Mario C. Gentil / 20.12.2022
Carlos Vermut vuelve a sacudir nuestras cabezas y la cinematografía española con una cinta perturbadora, oscura, con tintes momentáneos de terror psicológico, donde se explora los interiores de personas y sus más sombríos recovecos en los que a veces se esconden monstruos, que pueden, o no, salir a la luz. Presentada en el pasado Festival de Sitges, se encuentra en estos momentos en las salas de España la película de un autor que es capaz de removernos desde la más absoluta sobriedad estilística, como ya lo hiciera con Magical Girl (2014) su mejor película hasta el estreno de Mantícora (2022).
Julián, diseñador de criaturas de videojuegos, se siente atraído por su vecino, un niño. Con la aparición en su vida de Diana, Julián intenta reprimir estos impulsos. La cinta es un prodigio en la utilización de la tensión narrativa, sin distracciones musicales ni la utilización de un agitado movimiento de cámara, basándose generalmente en una larga duración de planos sostenidos en el tiempo, y apoyándose en la mirada de un actor que no solo aguanta frente al objetivo el tiempo que haga falta (la escena desenlace es la mejor muestra de ello), sino que encarcela en sus ojos a los dos seres que luchan una batalla monumental en los avernos de su interior, pero en los que a su vez nos deja un suficiente hilo donde podamos intuir. Y es que el actor consigue con sus ojos el logro que hace Vermut con el fuera de campo o con lo que no podemos ver (a colación citar también la incomodísima escena de las gafas VR, una de las más perturbadoras del año del cine español), darnos pistas, sugerirnos para que lo que pasa por las cabezas de los personajes también pase por las nuestras. Y lo digo en plural, porque el personaje de Diana tiene también un peso y una profundidad que hace que la película no se convierta en el monólogo sensorial de un solo personaje, y donde se consigue que lo críptico se desdoble y se expanda: hay una oscura patología subyacente que aquí se complementa, pues este personaje hace que se abran los interrogantes: ¿es una guardiana de monstruos? ¿es un alma sumamente piadosa? ¿tiene algo incluso de cruel? ¿es un ser traumado? ¿es una persona atraída por lo impotente? ¿son todas esas cosas juntas? ¿no es ninguna de ellas? Las lecturas pueden multiplicarse, y eso no hace sino que la película siga viva mucho tiempo después de su visionado, y probablemente no rebaje en nada su riqueza al volver a acudir a ella.
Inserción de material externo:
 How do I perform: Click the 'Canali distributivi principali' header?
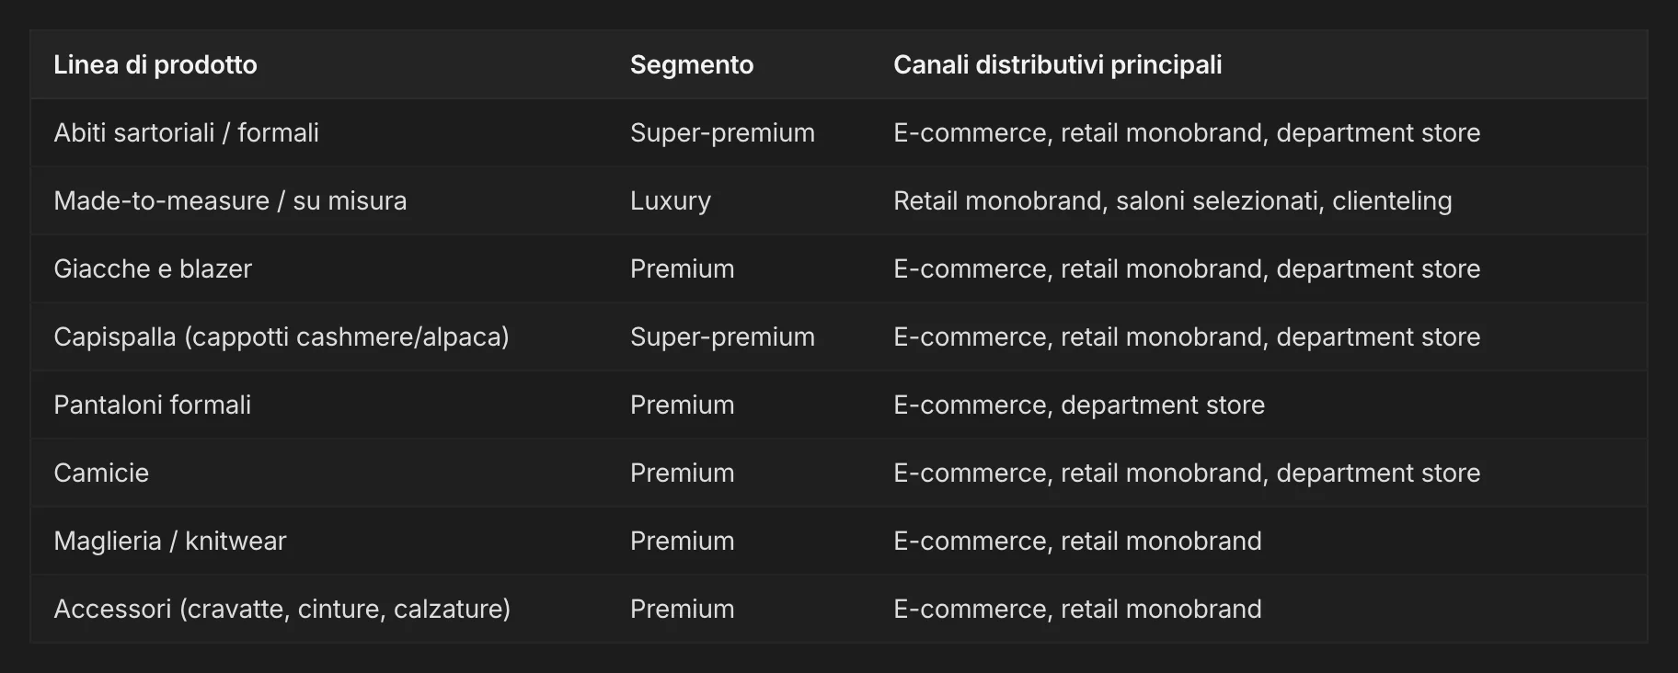[1057, 64]
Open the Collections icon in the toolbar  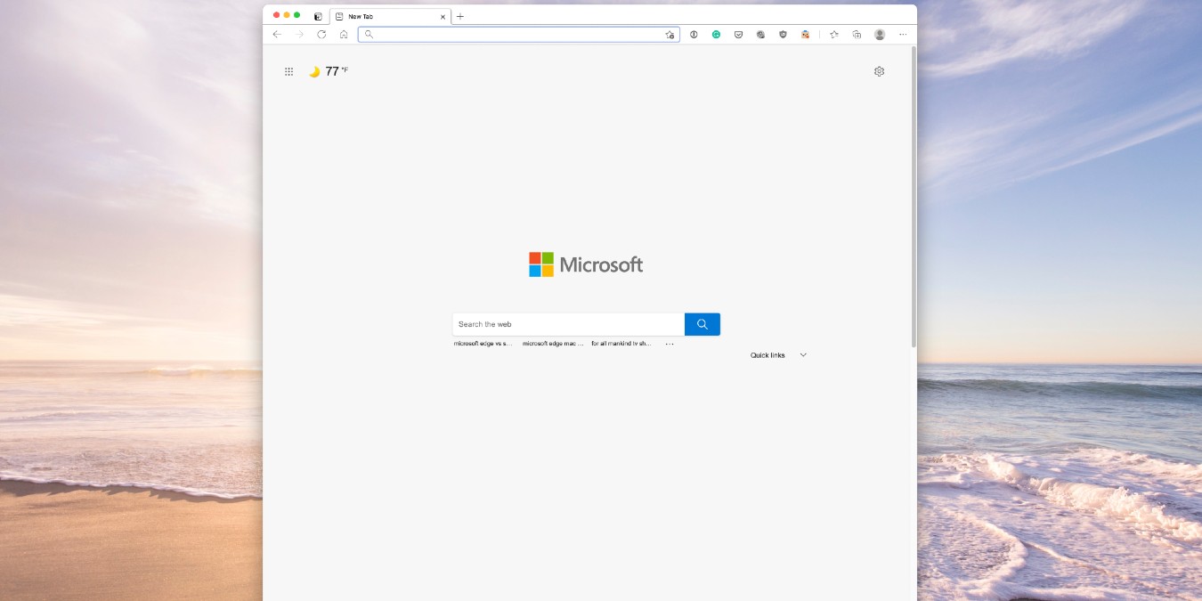tap(856, 34)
A buen seguro, la película supone una meta alcanzada en el estímulo intuitivo a la que a veces nos reta el cine. Vermut nos noquea desde dentro de nuestras cabezas; viendo imágenes, sí, pero casi en un acto íntimo e individual como el que puede proponer las gafas de realidad virtual, o como el mismo pensamiento lleva haciendo toda la historia del ser humano produciendo fotogramas imaginarios que brotan de los más lúgubres abismos de nuestro interior. Vermut hace un retrato de un tipo de persona concreta, pero en el proceso hay algo universal que trasciende incluso el espectro del bien y del mal: el proceso en sí de pensamientos perturbadores.